A LIÇÃO DO CACHORRO
Esses dias assisti um vídeo curto de um cachorrinho que sofreu um acidente , um atropelamento , e teve que amputar suas duas perninhas dianteiras. Passou por um longo tratamento onde esteve à beira da morte algumas vezes , mas ao final , depois de muito perrengue conseguiu se recuperar. Como sequela continuou sendo o amigo de patas , mas somente de duas patas e teve que se adaptar com apenas as patas traseiras , o que dificultou muito a sua mobilidade. O mais surpreendente de tudo isso não foi o fato dele aprender a se locomover apenas com as patas que lhe restaram , o que mais surpreendeu foi que em nenhum momento ele se sentiu diminuído pela nova realidade em que se achava.
No momento seguinte em que pôde se movimentar sem dor e sofrimento , parece que começou uma nova vida , como se deste momento em diante no seu pequeno cérebro de cachorro ele nunca tivesse tido , algum dia, patas dianteiras.
Aprendeu a andar , mas agora não era mais um quadrúpede , não precisava mais de quatro patas , corria , saltava e brincava em apenas duas patas.
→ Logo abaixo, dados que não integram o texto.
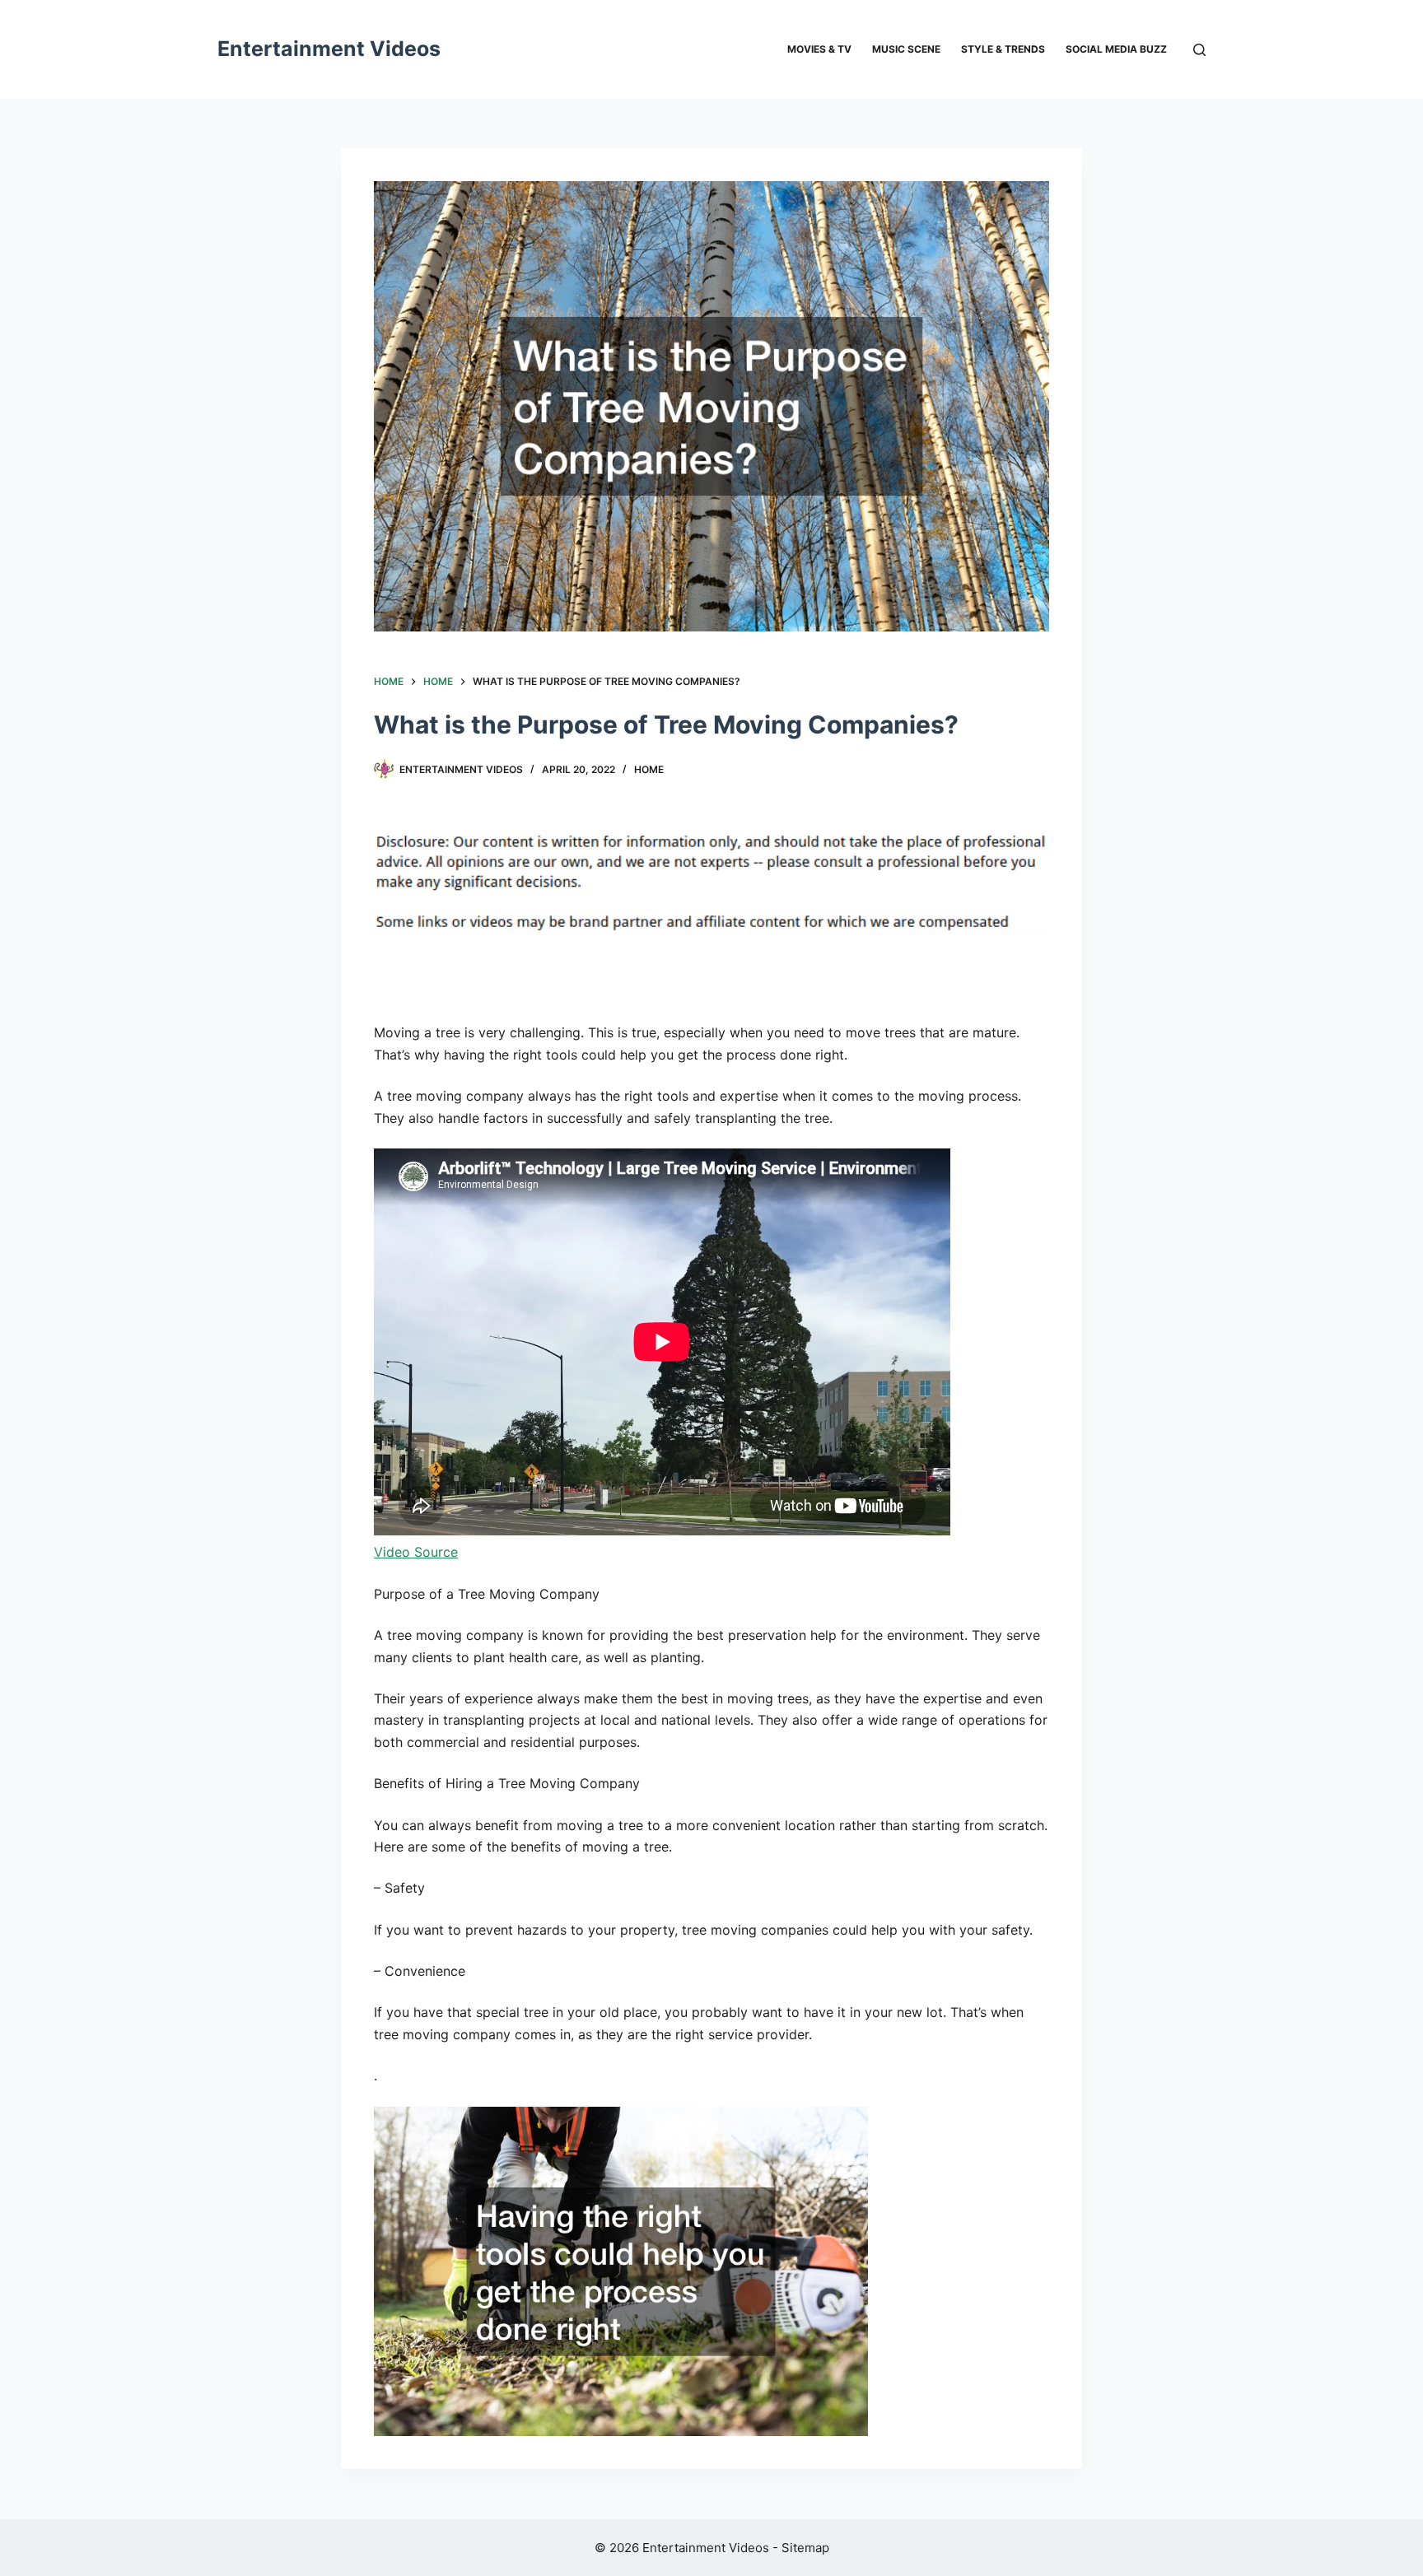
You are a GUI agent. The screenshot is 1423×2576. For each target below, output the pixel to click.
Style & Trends (1003, 49)
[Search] (1199, 50)
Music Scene (906, 49)
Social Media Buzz (1116, 49)
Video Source (416, 1552)
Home (649, 769)
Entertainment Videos (329, 48)
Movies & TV (819, 49)
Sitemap (805, 2547)
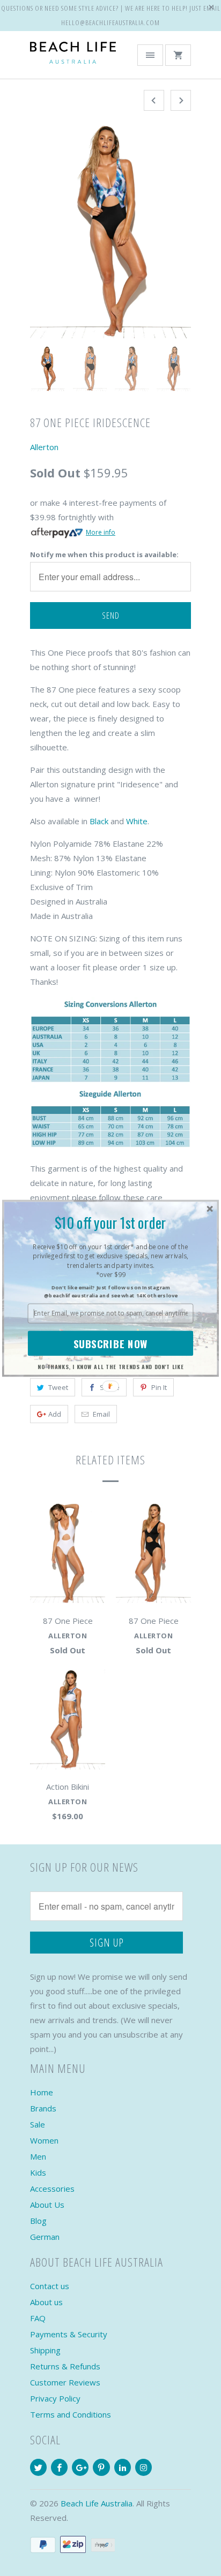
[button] (111, 1222)
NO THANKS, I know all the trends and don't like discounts (111, 1367)
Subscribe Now (110, 1343)
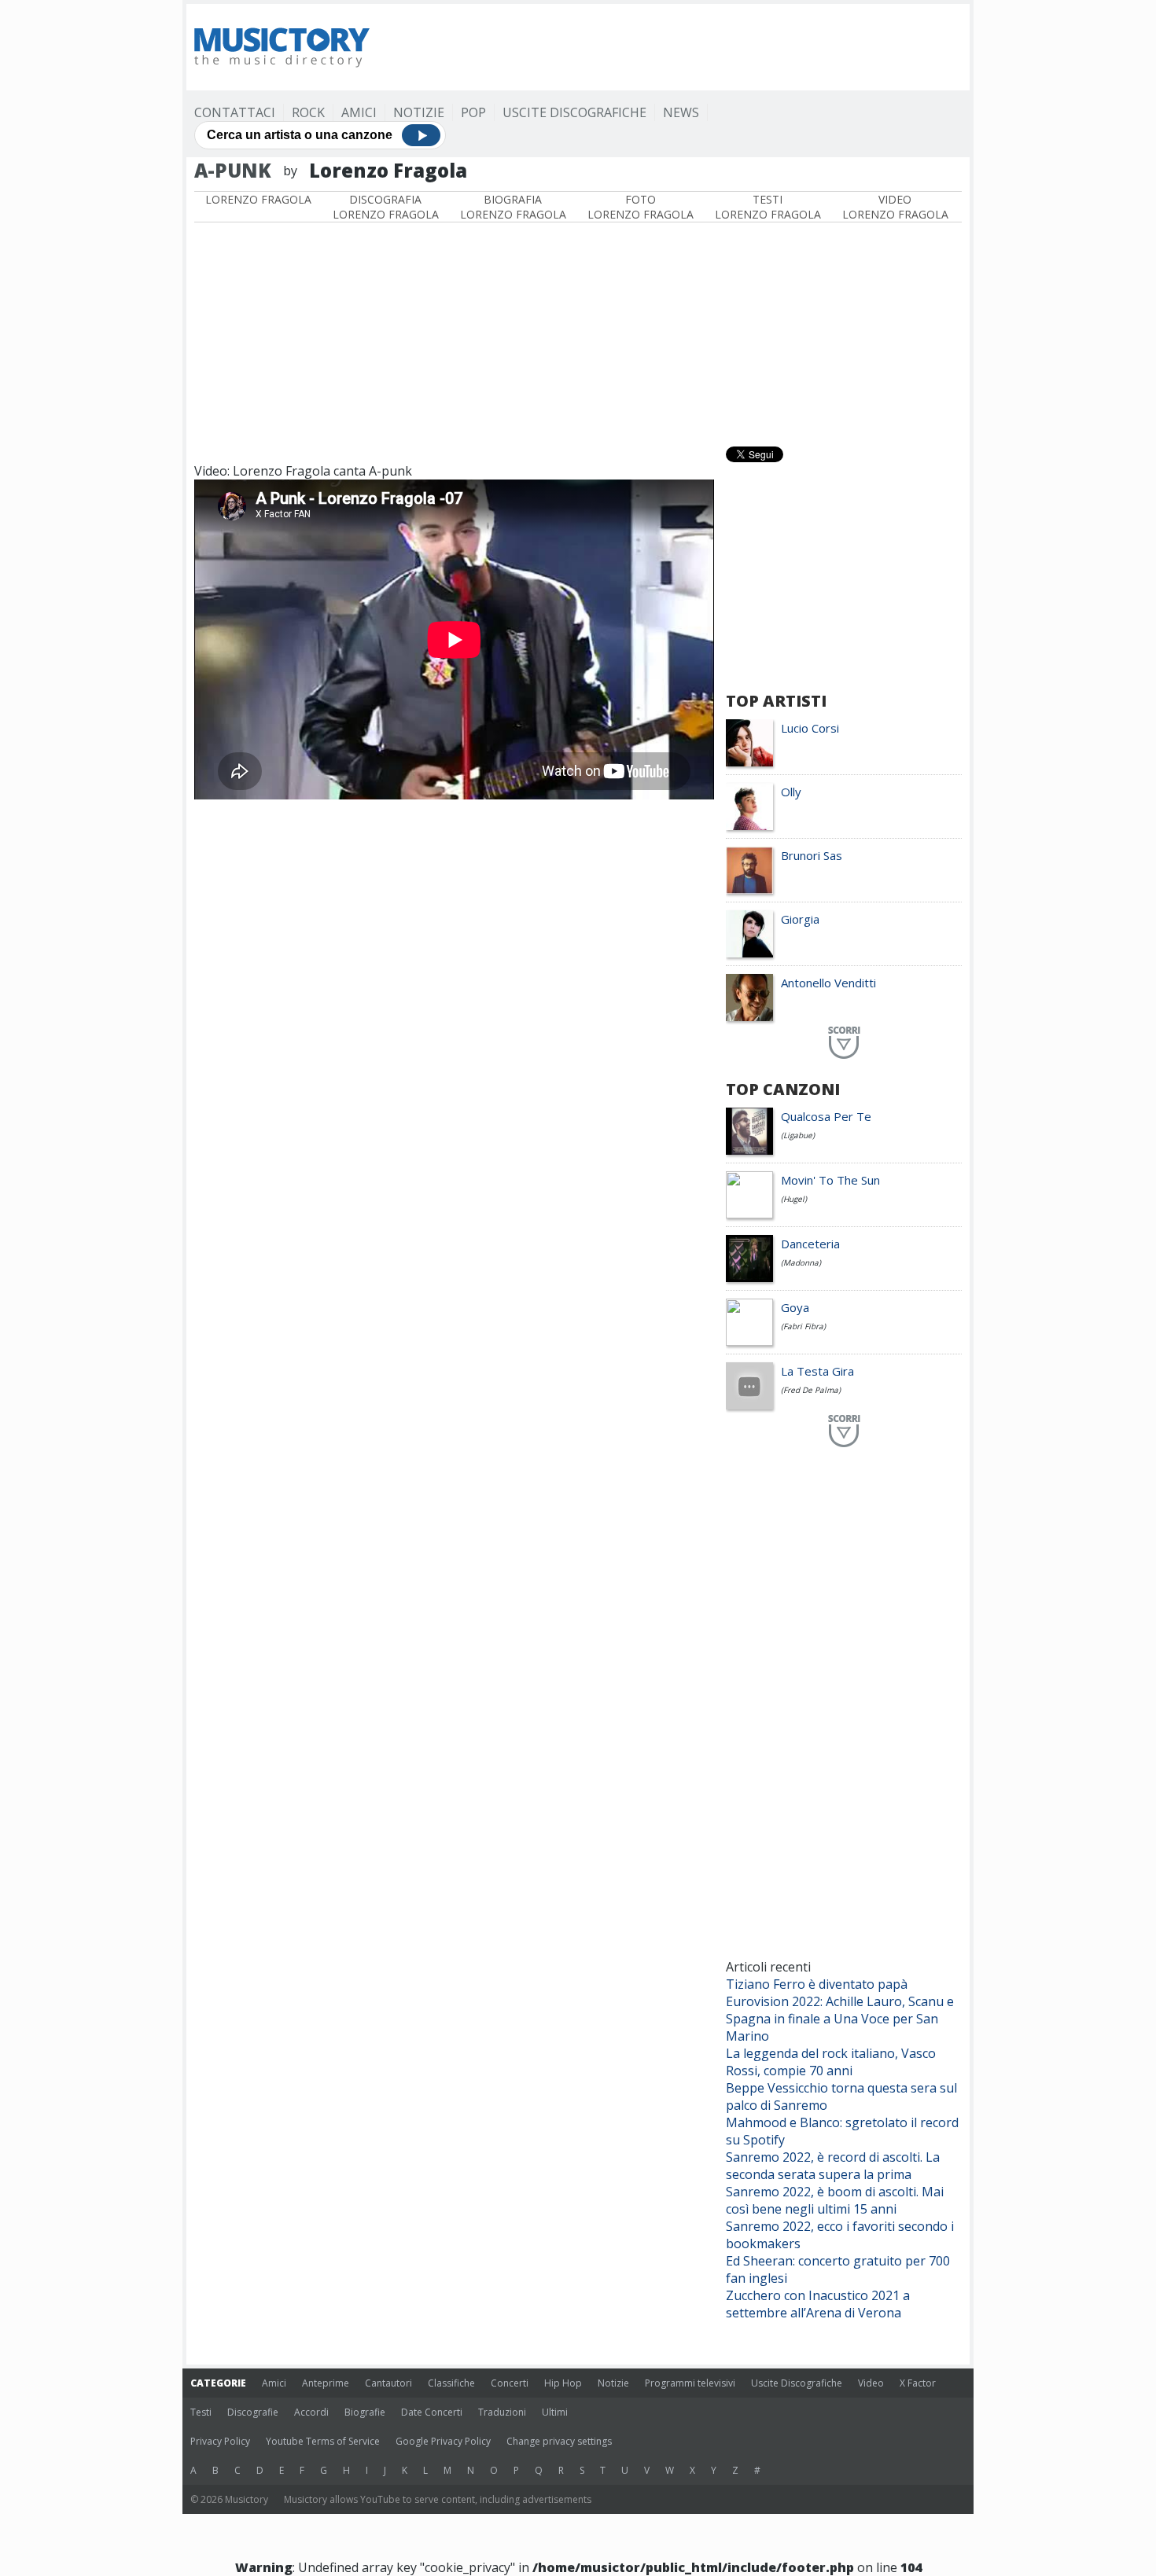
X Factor (918, 2383)
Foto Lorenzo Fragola (640, 207)
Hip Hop (563, 2383)
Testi (201, 2412)
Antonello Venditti (828, 982)
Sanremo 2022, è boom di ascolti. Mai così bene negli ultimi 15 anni (835, 2200)
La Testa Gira (817, 1371)
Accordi (311, 2412)
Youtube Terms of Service (323, 2441)
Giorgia (800, 919)
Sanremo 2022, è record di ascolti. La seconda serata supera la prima (833, 2165)
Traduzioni (502, 2412)
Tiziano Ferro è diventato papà (816, 1984)
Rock (308, 112)
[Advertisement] (675, 47)
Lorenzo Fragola (258, 199)
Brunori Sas (811, 855)
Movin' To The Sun (830, 1180)
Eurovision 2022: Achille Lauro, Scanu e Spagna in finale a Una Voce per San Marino (840, 2019)
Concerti (509, 2383)
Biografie (364, 2412)
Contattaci (234, 112)
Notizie (418, 112)
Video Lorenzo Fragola (895, 207)
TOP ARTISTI (776, 700)
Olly (791, 791)
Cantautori (388, 2383)
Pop (473, 112)
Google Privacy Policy (443, 2441)
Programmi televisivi (690, 2383)
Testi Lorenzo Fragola (768, 207)
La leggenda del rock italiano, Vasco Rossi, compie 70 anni (831, 2062)
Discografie (252, 2412)
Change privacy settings (559, 2441)
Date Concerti (431, 2412)
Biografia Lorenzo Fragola (513, 207)
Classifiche (451, 2383)
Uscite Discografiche (574, 112)
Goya (795, 1307)
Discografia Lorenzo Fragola (386, 207)
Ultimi (555, 2412)
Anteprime (325, 2383)
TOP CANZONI (783, 1089)
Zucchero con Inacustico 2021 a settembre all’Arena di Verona (818, 2304)
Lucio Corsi (810, 728)
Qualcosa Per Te (826, 1116)
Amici (359, 112)
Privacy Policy (220, 2441)
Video (871, 2383)
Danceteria (810, 1243)
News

Não sentia falta daquilo que nunca teve (tenho certeza que ele não lembrava mais que um dia teve quatro patas).
Na sua visão de cachorro ele se achava normal.Jamais questionou sua deficiência. Não se comparou aos demais cachorros. E mais incrível ainda, nenhum cachorro notou a deficiência do nosso amigo de (duas) patas.
Ao ser humano falta esta capacidade de esquecimento de seus infortúnios . Quando algo de ruim acontece levamos para o resto de nossas vidas as sequelas desta falta não somente físicas , mas emocionais de nossos problemas o que abala totalmente nosso lado psicológico nos deixando como que mutilados não só em corpo , mas também no nosso espírito.
Lembrou-me da história dos dois monges que estavam para atravessar um rio quando se deparam com uma mulher ao lado deles pedindo para que a ajudassem atravessar também. O monge mais velho colocou a desconhecida nas costas e a levou até a outra margem.
Continuando pelo caminho o monge mais novo criticou o colega porque os dois haviam feito votos de nunca tocar uma mulher no que o monge mais velho respondeu:
Eu carreguei aquela mulher já faz horas , porque você continua a carregá-la?
O filósofo Jean Paul Sartre dizia que o mais importante não é o que acontece conosco , mas o que nós fazemos com aquilo que nos acontece.
Isto é , as coisas que fazem com a gente ou o que acontece conosco não são relevantes, o que é relevante e como reagimos.
O cãozinho virou a página e deu a volta por cima , mesmo com duas patas, e continua a viver normalmente, coisa que dificilmente acontece com o ser humano.
Nos apegamos tanto às coisas que acontecem que acabamos carregando-as pelo resto de nossas vidas , assim como monge da história.
Devemos ser como o cachorrinho. . . Pernas? Que pernas?